There is no immediate explanation for the apparent spike in the behavior this year, although Chinese are traveling in record numbers, many of them flying for the first time and lacking basic aviation safety knowledge.
The man, identified only by his family name of Piao, stood trial Monday on the charge of endangering public safety in the northeastern city of Yanji, the administration said in a statement.
Piao opened an emergency door on an Asiana Airlines flight on Feb. 12 when the plane was taxiing, causing the emergency slide to eject and prompting the flight crew to take emergency measures to halt the aircraft, the administration said.
His act caused the flight to be delayed for four hours and severely disrupted the airport operations, the administration said. Earlier media reports said Piao mistakenly raised the handle of the emergency door and was administratively detained for 10 days.

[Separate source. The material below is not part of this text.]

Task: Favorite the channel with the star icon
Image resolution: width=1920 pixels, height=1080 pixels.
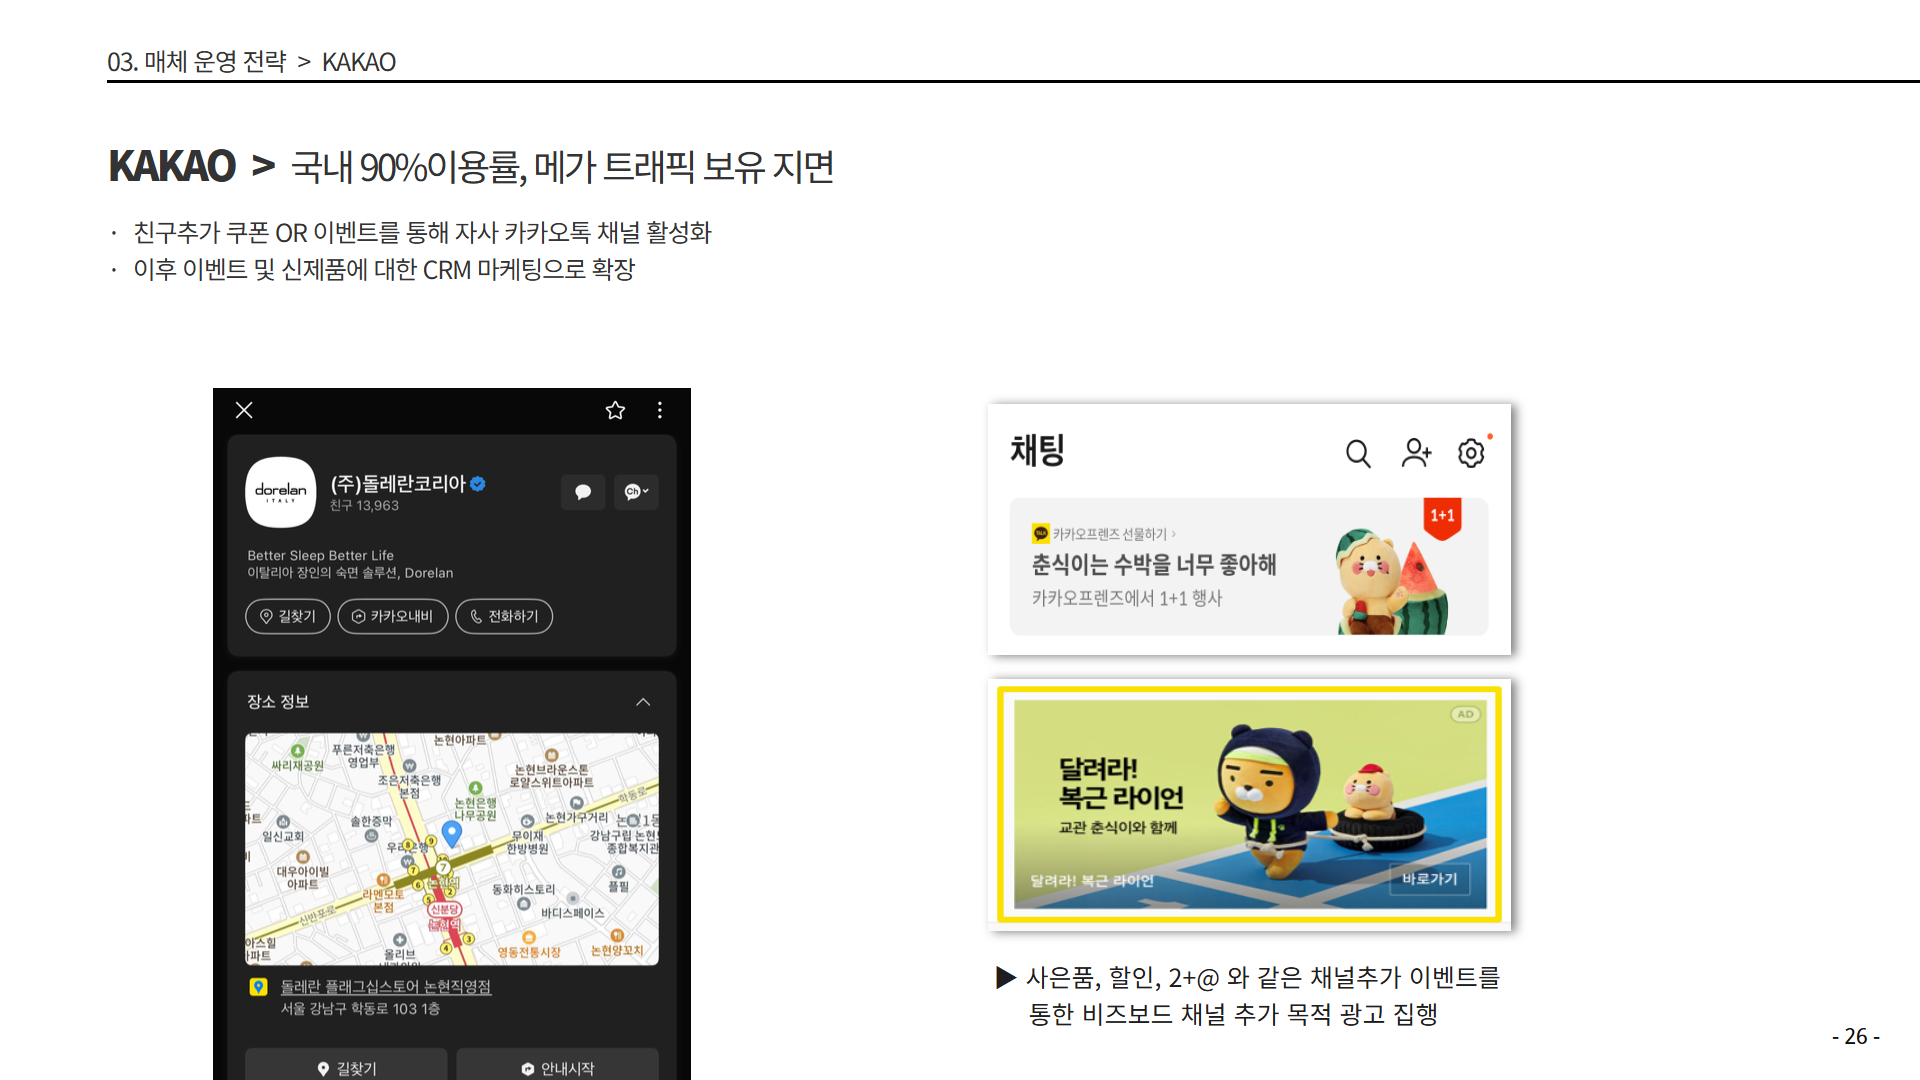Action: [x=615, y=410]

Passengers have opened emergency doors without authorization 11 other times in 2015 at airports throughout the country, the administration said.
The acts “have severely hurt aviation safety, disrupted flight operations and caused ill social impact,” the statement said.
There is no data available for previous years, but the attention paid in China to the current incidents suggest such acts were rare or non-existent in the past. Authorities appear to be publicizing recent cases as a way to educate the public and stop such acts.
Last week, tourism authorities publicly shamed Beijing resident Zhou Yue by putting him on a national blacklist for rude behaviors. Upset with flight delay, Zhou forcibly opened two emergency doors on a domestic flight in January, and he was late administratively detained for 15 days.
In one case last year, a man pulled the handle to open an emergency door to let in fresh air while passengers were boarding the plane in the eastern city of Hangzhou, according to media reports.
Piao is the first person in China to face a criminal charge for the wanton act, the Civil Aviation Administration of China said. No verdict was announced on Monday.